A fines del siglo XX y principios del XXI, la televisión y luego las redes sociales transformaron la guerra en consumo-en-tiempo-real. Y luego la cultura digital la convirtió en una simulación lúdica: “gamificación” militar.

A diferencia del cine, que propone una narración cerrada, el videojuego bélico abre una narrativa interactiva y performativa: el jugador encarna al soldado, decide movimientos, dispara, sobrevive. Esto convierte la guerra en relato en primera persona. Por ejemplo, Call of Duty: Modern Warfare incluye escenas en las que el jugador es forzado a atravesar espacios civiles bombardeados, obligándolo a ver la destrucción desde dentro.

Se apuesta a un realismo técnico: armas detalladas, paisajes urbanos destruidos, gritos, explosiones. Pero este realismo está al servicio de la inmersión lúdica, no necesariamente de la reflexión crítica. Mientras Apocalypse Now buscaba mostrar el sinsentido del conflicto, CoD pone énfasis en la adrenalina de la acción. Se reproducen narrativas occidentales y promilitares: el soldado estadounidense como héroe, el “enemigo” como figura difusa (terrorista, insurgente). Esto normaliza la estética y la jerga militar, pero despoja al conflicto de sus consecuencias reales, creando una generación que “conoce” la guerra a través de un simulacro.

Entiende Virilio que la logística de la percepción se ha vuelto total. Los soldados son como peones en un laberinto. Se muestran conflictos sin frentes definidos, donde el enemigo es invisible y cualquiera puede ser una amenaza. La tensión es constante y paranoica. El Pentágono o el Kremlin ya no controlan la narrativa. Videos de soldados en Tiktok, testimonios en directo desde zonas de conflicto y la propaganda de los propios grupos insurgentes crean un ecosistema de información fragmentado y caótico.

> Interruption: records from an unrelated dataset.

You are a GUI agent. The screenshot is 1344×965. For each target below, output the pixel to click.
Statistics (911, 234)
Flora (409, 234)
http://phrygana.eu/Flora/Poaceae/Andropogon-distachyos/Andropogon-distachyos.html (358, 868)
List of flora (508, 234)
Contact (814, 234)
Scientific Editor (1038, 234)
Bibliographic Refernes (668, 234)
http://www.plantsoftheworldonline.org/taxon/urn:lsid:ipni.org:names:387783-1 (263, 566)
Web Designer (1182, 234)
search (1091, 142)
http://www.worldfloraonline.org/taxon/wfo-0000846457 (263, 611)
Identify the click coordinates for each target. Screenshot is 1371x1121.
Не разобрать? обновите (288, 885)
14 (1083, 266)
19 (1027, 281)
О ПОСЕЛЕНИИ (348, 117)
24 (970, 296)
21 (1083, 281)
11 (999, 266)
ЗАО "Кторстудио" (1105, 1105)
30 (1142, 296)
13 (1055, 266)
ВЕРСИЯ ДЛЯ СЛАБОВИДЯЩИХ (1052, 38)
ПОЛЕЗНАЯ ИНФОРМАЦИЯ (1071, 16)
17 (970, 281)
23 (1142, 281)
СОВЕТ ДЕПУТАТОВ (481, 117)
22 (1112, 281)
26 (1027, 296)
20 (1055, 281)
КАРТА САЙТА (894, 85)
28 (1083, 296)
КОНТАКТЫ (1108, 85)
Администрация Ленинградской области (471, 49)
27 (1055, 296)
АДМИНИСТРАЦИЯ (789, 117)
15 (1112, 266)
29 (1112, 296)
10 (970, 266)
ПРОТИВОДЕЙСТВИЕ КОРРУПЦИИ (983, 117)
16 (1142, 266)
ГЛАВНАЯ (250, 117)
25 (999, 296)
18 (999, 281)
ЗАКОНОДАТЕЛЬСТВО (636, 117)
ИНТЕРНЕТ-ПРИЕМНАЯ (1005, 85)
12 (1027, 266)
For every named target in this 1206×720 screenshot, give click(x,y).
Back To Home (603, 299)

La representación de la guerra ha pasado de la epopeya nacional (SGM) a la pesadilla personal (Vietnam) y ahora a la simulación mediática. Si en el pasado el cine nos mostraba por qué luchar y luego por qué horrorizarnos de la lucha, las pantallas de hoy nos muestran una guerra tan distante, tecnificada y confusa que nos estamos volviendo inmunes a ella.

La guerra abandona el terreno de lo visible. Los ejércitos se convierten en destellos anónimos o en un rastro de píxeles. La pantalla, con su flujo de imágenes “en vivo”, absorbe y suplanta la realidad del campo de batalla. Es la etapa última de la deshumanización: el conflicto accesible en un clic. La muerte se transforma en algo abstracto, un dato más. Así, el operador de un dron en Nevada y el espectador frente a su teléfono comparten una misma condición: son consumidores de una guerra convertida en imagen, una experiencia estéril, vaciada de toda sensación real: del sonido, del olor, del peligro y de cualquier vestigio de drama humano.

Última parada: la guerra en la era de la imagen infinita

Ya no hay distancia entre el frente y la pantalla: drones, cámaras corporales y móviles convierten el conflicto en una corriente continua de imágenes que circulan, se editan y se viralizan. Las máquinas de visión combaten y narran al mismo tiempo, mientras una audiencia global asiste, a veces horrorizada, a veces distraída, a la transmisión en directo del sufrimiento.

En esta era, la representación ya no sigue a la guerra: la guerra es la representación. Lo bélico se ha vuelto un lenguaje que se ejecuta para ser visto, medido y compartido. Sin embargo, entre tanto flujo visual, algo imprevisto persiste: las imágenes de Gaza han vuelto a sacudir la aparente anestesia del mundo. Han provocado manifestaciones, boicots, debates y rupturas políticas. Nos recuerdan que incluso en la saturación mediática hay imágenes que aún logran interpelar, que perforan la pantalla y devuelven el gesto más antiguo de la mirada: el de no poder apartarla.

Quizás el viaje no cierre aquí, sino que se abra con una pregunta: si la guerra ya se libra en la esfera de la percepción, ¿qué significa mirar hoy?

Mónica Stillo Mello es docente en Comunicación, Cultura y Medios.